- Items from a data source
****

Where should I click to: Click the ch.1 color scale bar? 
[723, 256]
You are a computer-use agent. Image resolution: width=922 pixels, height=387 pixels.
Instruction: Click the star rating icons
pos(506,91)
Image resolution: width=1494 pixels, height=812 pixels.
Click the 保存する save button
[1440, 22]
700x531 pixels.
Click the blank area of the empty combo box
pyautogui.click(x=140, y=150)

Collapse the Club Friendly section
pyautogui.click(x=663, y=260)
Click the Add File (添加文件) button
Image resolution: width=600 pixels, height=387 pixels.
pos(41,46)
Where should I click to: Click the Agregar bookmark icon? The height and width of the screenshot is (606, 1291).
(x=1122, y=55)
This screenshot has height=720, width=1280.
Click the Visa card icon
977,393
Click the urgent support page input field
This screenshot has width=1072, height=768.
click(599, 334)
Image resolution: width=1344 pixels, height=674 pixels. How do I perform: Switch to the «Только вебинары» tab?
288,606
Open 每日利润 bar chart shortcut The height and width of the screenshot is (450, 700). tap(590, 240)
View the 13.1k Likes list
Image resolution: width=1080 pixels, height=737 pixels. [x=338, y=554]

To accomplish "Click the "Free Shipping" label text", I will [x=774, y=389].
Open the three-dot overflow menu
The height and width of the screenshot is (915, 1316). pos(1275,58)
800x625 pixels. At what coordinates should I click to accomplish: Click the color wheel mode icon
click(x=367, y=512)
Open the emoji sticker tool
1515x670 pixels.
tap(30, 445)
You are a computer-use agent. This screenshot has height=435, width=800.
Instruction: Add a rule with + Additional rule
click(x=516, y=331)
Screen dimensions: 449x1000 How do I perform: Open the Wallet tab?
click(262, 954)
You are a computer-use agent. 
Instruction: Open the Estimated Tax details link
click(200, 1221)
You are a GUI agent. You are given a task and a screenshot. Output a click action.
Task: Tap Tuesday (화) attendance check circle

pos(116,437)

****

- YOUR OBJECTIVE
Reproduce the lines from the one with "Collapse the Club Friendly section" to the end of the data exactly, leaving out every earlier line.

- ANSWER SECTION
Collapse the Club Friendly section
pyautogui.click(x=663, y=260)
Click the Add File (添加文件) button
Image resolution: width=600 pixels, height=387 pixels.
pos(41,46)
Where should I click to: Click the Agregar bookmark icon? The height and width of the screenshot is (606, 1291).
(x=1122, y=55)
This screenshot has height=720, width=1280.
Click the Visa card icon
977,393
Click the urgent support page input field
This screenshot has width=1072, height=768.
click(599, 334)
Image resolution: width=1344 pixels, height=674 pixels. How do I perform: Switch to the «Только вебинары» tab?
288,606
Open 每日利润 bar chart shortcut The height and width of the screenshot is (450, 700). tap(590, 240)
View the 13.1k Likes list
Image resolution: width=1080 pixels, height=737 pixels. [x=338, y=554]

To accomplish "Click the "Free Shipping" label text", I will [x=774, y=389].
Open the three-dot overflow menu
The height and width of the screenshot is (915, 1316). pos(1275,58)
800x625 pixels. At what coordinates should I click to accomplish: Click the color wheel mode icon
click(x=367, y=512)
Open the emoji sticker tool
1515x670 pixels.
tap(30, 445)
You are a computer-use agent. This screenshot has height=435, width=800.
Instruction: Add a rule with + Additional rule
click(x=516, y=331)
Screen dimensions: 449x1000 How do I perform: Open the Wallet tab?
click(262, 954)
You are a computer-use agent. 
Instruction: Open the Estimated Tax details link
click(200, 1221)
You are a GUI agent. You are given a task and a screenshot. Output a click action.
Task: Tap Tuesday (화) attendance check circle

pos(116,437)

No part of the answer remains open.